REQUIREMENTS
Reproduce the records verbatim from their first line through the line containing "Screen dimensions: 546x555 30,538", including that line.

»»

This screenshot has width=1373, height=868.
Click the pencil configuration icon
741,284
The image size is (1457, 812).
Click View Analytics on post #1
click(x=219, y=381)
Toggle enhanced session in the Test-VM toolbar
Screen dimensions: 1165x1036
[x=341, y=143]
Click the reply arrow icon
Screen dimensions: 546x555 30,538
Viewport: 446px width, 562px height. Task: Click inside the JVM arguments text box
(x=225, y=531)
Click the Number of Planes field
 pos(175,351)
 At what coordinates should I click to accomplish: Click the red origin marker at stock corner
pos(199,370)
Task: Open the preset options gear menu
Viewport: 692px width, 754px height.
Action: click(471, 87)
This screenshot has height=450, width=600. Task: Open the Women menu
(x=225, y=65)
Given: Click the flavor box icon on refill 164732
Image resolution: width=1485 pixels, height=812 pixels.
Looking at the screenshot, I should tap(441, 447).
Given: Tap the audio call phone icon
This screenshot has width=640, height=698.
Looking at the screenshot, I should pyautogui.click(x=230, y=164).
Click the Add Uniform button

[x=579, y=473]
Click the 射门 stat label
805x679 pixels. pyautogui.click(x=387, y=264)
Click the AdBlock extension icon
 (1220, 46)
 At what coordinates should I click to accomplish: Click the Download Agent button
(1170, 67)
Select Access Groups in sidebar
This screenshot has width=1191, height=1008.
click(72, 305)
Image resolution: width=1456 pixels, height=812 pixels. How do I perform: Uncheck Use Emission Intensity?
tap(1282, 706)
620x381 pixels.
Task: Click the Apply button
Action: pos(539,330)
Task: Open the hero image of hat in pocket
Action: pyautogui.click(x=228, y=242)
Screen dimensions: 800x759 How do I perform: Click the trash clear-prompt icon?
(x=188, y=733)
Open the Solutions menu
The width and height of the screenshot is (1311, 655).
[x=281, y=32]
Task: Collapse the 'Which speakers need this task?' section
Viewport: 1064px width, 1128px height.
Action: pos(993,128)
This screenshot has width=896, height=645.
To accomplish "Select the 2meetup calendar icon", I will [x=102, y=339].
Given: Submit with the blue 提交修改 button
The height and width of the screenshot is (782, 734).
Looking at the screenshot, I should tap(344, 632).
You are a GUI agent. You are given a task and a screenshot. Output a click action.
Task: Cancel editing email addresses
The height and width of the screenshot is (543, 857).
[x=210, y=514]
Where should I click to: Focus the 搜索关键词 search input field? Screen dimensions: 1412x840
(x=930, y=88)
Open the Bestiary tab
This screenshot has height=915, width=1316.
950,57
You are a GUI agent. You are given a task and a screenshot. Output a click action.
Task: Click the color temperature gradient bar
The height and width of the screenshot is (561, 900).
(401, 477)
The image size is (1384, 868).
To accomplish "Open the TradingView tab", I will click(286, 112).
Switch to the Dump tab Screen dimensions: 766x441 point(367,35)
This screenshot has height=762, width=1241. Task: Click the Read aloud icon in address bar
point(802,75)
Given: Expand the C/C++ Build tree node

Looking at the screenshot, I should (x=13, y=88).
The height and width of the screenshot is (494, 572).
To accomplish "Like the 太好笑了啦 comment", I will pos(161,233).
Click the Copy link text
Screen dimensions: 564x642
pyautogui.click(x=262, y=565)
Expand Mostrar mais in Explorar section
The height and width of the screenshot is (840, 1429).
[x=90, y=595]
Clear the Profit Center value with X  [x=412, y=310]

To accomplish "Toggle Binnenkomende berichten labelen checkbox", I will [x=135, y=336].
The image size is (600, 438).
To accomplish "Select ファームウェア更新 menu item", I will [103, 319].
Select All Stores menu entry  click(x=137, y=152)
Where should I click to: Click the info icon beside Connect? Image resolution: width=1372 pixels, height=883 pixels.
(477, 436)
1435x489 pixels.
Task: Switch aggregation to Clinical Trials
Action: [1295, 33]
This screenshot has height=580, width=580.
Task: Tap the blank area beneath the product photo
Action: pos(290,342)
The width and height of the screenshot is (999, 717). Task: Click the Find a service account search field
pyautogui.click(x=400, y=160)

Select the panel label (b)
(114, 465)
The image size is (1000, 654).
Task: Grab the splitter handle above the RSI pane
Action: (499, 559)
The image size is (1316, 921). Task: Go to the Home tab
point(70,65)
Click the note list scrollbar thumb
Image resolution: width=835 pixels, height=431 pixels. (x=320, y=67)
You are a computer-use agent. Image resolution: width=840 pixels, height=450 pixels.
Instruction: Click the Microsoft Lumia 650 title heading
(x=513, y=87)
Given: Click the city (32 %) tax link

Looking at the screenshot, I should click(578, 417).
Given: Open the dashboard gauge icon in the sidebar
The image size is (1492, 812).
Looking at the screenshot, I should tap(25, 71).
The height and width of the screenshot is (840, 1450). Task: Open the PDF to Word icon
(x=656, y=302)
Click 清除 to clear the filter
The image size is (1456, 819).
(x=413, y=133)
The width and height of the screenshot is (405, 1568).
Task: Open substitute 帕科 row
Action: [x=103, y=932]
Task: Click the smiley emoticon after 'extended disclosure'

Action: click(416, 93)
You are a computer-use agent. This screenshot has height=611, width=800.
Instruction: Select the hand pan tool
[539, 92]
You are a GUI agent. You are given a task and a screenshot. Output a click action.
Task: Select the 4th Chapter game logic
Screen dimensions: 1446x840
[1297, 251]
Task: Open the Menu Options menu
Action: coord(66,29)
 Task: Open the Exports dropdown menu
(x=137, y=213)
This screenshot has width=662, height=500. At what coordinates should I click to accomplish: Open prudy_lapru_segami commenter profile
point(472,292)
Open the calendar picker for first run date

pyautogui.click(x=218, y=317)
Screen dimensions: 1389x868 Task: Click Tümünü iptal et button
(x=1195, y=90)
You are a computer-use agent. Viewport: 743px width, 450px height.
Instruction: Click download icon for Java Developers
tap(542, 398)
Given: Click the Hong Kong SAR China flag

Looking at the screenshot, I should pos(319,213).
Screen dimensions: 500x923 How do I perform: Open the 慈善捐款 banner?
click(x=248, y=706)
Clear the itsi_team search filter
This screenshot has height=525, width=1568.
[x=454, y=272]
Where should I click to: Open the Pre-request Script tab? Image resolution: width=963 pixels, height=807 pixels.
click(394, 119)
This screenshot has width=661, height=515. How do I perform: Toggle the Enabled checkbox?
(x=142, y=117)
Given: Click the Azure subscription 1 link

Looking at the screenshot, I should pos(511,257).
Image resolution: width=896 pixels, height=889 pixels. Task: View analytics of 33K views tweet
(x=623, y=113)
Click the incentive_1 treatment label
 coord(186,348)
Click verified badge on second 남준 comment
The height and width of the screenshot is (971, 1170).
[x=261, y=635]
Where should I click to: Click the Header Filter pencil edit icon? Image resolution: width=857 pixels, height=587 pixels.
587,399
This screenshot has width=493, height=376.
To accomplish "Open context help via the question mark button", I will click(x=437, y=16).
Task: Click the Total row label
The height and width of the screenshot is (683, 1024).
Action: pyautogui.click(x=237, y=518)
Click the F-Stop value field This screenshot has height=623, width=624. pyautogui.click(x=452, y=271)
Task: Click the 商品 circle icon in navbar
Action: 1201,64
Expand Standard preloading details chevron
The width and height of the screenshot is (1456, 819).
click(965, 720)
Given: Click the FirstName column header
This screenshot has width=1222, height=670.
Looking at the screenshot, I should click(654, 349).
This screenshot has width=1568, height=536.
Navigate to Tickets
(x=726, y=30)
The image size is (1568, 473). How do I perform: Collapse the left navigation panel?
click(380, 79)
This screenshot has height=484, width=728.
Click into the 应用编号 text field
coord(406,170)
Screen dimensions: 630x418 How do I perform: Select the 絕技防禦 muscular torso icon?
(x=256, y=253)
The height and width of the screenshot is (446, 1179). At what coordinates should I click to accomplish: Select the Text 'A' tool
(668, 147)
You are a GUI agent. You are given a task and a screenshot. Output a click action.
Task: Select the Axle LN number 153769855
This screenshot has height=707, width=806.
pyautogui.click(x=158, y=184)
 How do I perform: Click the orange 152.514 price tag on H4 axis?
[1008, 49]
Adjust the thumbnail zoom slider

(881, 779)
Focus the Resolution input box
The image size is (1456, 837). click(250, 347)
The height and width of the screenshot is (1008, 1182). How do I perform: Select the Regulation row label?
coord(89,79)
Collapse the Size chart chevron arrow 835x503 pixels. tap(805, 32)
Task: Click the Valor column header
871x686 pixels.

««

WRITTEN SOLUTION
This screenshot has width=1373, height=868.
Click the pencil configuration icon
741,284
The image size is (1457, 812).
Click View Analytics on post #1
click(x=219, y=381)
Toggle enhanced session in the Test-VM toolbar
Screen dimensions: 1165x1036
[x=341, y=143]
Click the reply arrow icon
Screen dimensions: 546x555 30,538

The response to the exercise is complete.